DESCRIPTION OF THE TASK - The response should consist only of the lines from the one with "Task: Click step 5 circle in progress line" to the end of the data below, copied exactly and without pictures.

GIVEN ENTRIES -
○ ○ ○ ○ ○

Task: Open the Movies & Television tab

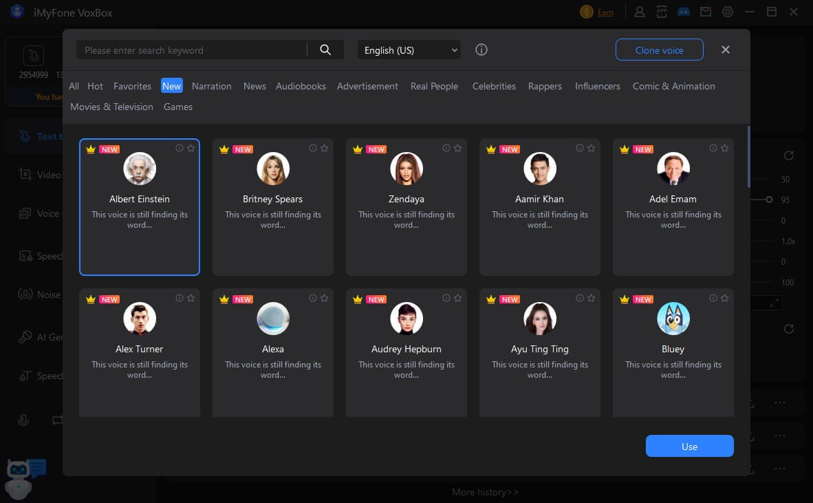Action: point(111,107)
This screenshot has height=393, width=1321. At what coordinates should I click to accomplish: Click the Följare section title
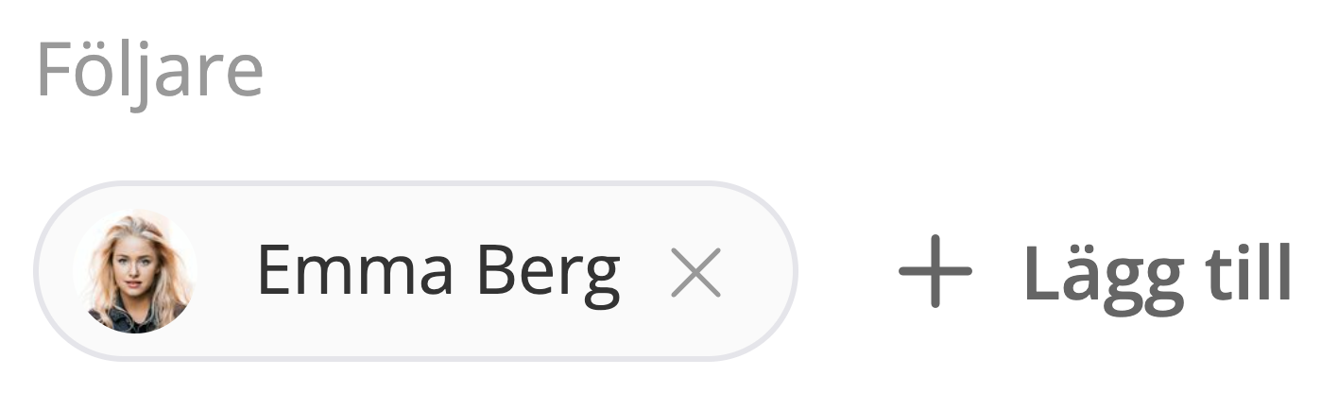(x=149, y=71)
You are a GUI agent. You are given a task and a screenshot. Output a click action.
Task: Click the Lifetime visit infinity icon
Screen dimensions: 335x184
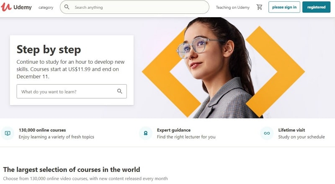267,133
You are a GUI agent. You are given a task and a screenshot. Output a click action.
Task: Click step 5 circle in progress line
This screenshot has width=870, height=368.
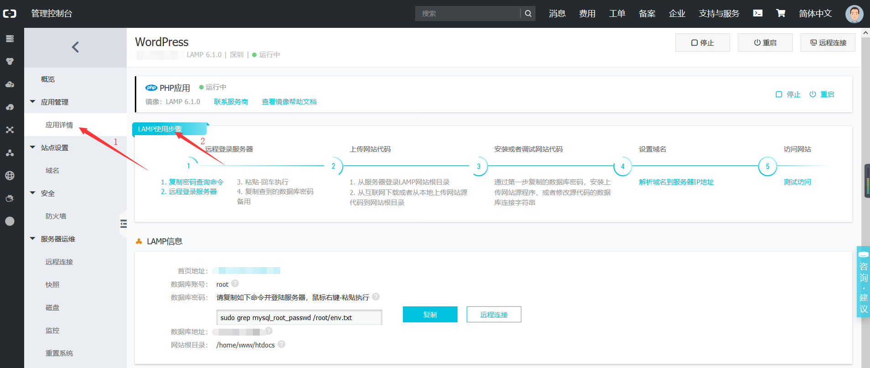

○ ○ ○ ○ ○

TASK RESULT -
Task: Click step 5 circle in progress line
This screenshot has width=870, height=368.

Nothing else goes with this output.